Von 1984 an war Siegfried Mattl wissenschaftlicher Mitarbeiter des von Erika Weinzierl geleiteten Ludwig Boltzmann-Instituts für Geschichte und Gesellschaft und hatte somit eine fixe Anbindung an das Institut für Zeitgeschichte, wo er von 1986 an unterrichtete und dem er mit seiner Habilitation 1996 auch dienstzugeteilt wurde. In der Folgezeit leitete er gemeinsam mit Erika Weinzierl und Oliver Rathkolb das Boltzmann-Institut, ab 2005 war er alleiniger Leiter des Instituts im Geschichte Cluster der Boltzmanngesellschaft.

Siegfried Mattls breites Interesse an Geschichte hatte klare Präferenzen, es war die Kultur-, Stadt- und Mediengeschichte, vor allem der Film, wobei er diese Forschungsgebiete alle in einem größeren Kontext der Geschichte der Moderne zu verorten wusste. Er initiierte, leitete und begleitete in den letzten zwei Jahrzehnten eine Fülle von Initiativen und Projekten im Rahmen seines Forschungsschwerpunktes, die Einbindung einer großen Zahl von Studierenden und jüngeren KollegInnen in den Wissenschaftsbetrieb war ihm dabei immer ein besonderes Anliegen.

Zunehmend baute Mattl hier seine internationalen Kontakte aus, typisch war für ihn der Aufbau eigenständiger, über die Geschichtswissenschaft hinausgehender Netzwerke wie das seit 1998 betriebene Forschungsprojekt „btwh - emergence of modernity“. das gemeinsam mit dem Internationalen Forschungszentrum Kulturwissenschaft, dem German Department der Universität Berkeley und dem Germanistischen Institut der Universität Tübingen entstand.
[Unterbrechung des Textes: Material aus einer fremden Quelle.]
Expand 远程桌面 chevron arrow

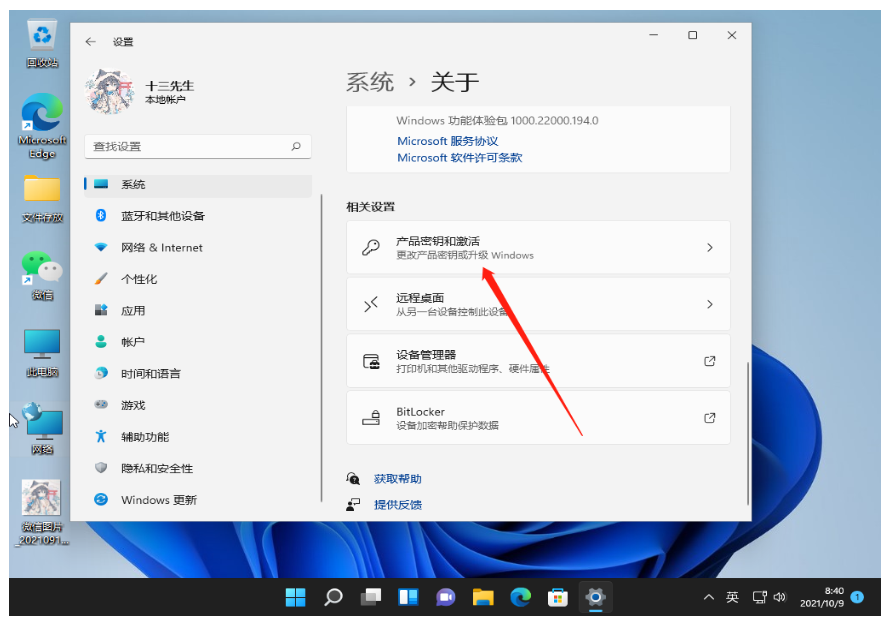pos(710,304)
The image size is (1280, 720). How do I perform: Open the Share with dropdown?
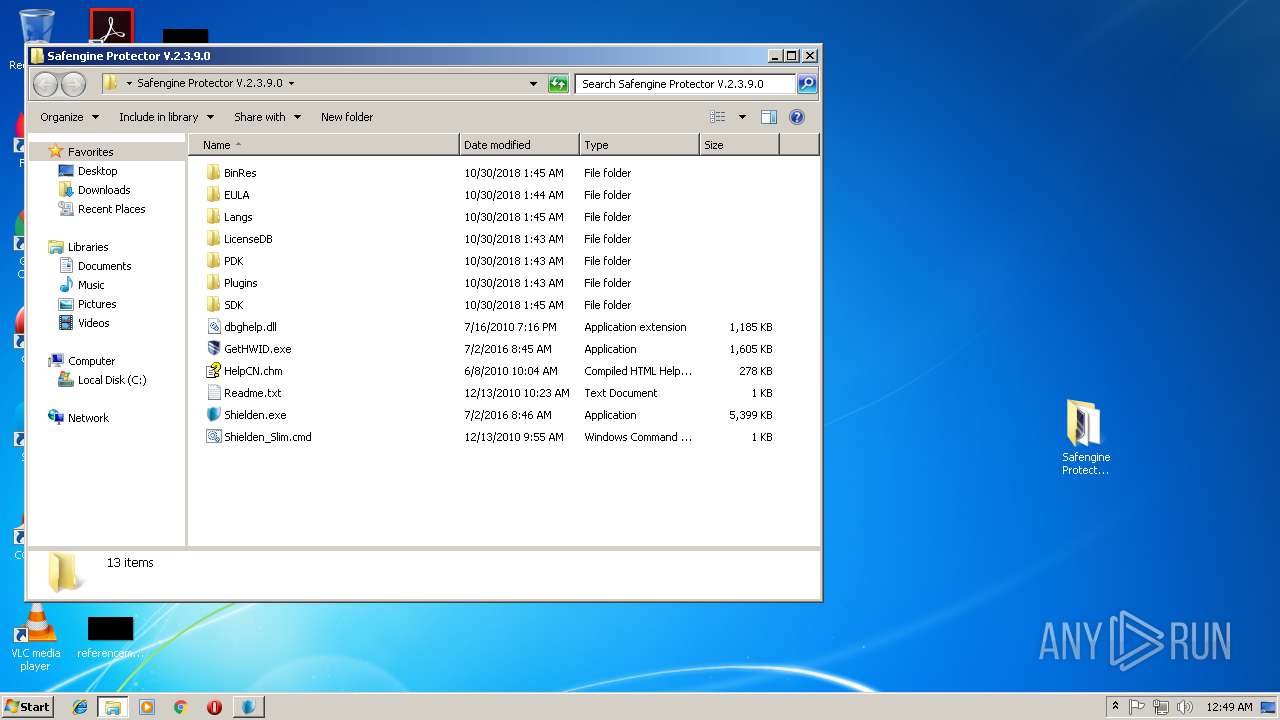(x=267, y=117)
Zunehmend führten seine Interessen Siegfried Mattl auch an andere Orten und wissenschaftliche Einrichtungen, wobei ihm die Entwicklung der Kulturwissenschaften in Österreich, betrieben auf hohem theoretischen und methodischen Niveau, immer ein zentrales Anliegen blieb. An den Grenzen des eigenen Fachs, ihren Verbindungen zu Nachbardisziplinen und Überschreitungen besonders interessiert, engagierte sich Siegfried Mattl auch über viele Jahre an der Veranstaltungsreihe der Interaktionen am Institut. In den letzten Jahren war es aber vor allem das Verhältnis zwischen Film und Geschichte, dem seine Forschungsleidenschaft galt.

Im Kontext der eher theoriefernen Domänen Neuere Geschichte und Zeitgeschichte war Mattl früh einer der Wenigen, die sich für eine explizit theoretische Fundierung der historiographischen Arbeit einsetzten und sie in verschiedene Richtungen hin forcierten. Sein Interesse galt dabei einerseits einem frankophonen Theoriestrang von Foucault über Deleuze bis zu Rancière, andererseits semiologischen und psychoanalytischen Traditionen, Gedächtnistheorien, Konstruktivismen, Theorien des Geschlechterverhältnisses und der Körperlichkeit/Embodiment, New Historicism, bis hin zu einem breiten Spektrum von Filmtheorien und Theorien der visuellen Geschichte. Zu theoretischen Diskussionen trug er umfangreich und vielgestalt bei. Ihre Verknüpfung mit empirischer Arbeit gelang ihm in ungewöhnlicher Breite.

Siegfried Mattl war ein eminent politischer Mensch. Als junger Mann in der Sozialdemokratie, dann in der trotzkistischen GRM engagiert, blieb er zeitlebens an der Geschichte der Linken, der Arbeiterbewegung, an ihrer Theorie wie ihrer Praxis besonders interessiert, die politischen Entwicklungen verfolgte er immer mit größter Aufmerksamkeit. Aber auch der universitätspolitische Kontext war ihm wichtig. So war Siegfried Mattl 1996 einer der Mit-InitiatorInnen und Gründungsmitglied der IG Externer LektorInnen.

Als Kollege war Siegfried Mattl allseits beliebt und geschätzt, den Ritualen universitärer Distinktionskämpfe entzog er sich. Für die Wissenschaft ist der frühe Tod von Siegfried Mattl ein großer Verlust, wir am Institut haben mit Siegi auch einen lieben Kollegen und Freund verloren.

Johanna Gehmacher, Albert Müller, Bertrand Perz für das Institut für Zeitgeschichte

Die Trauerfeier findet am Montag, 11. Mai 2015, um 17 Uhr in der Feuerhalle Wien-Simmering statt.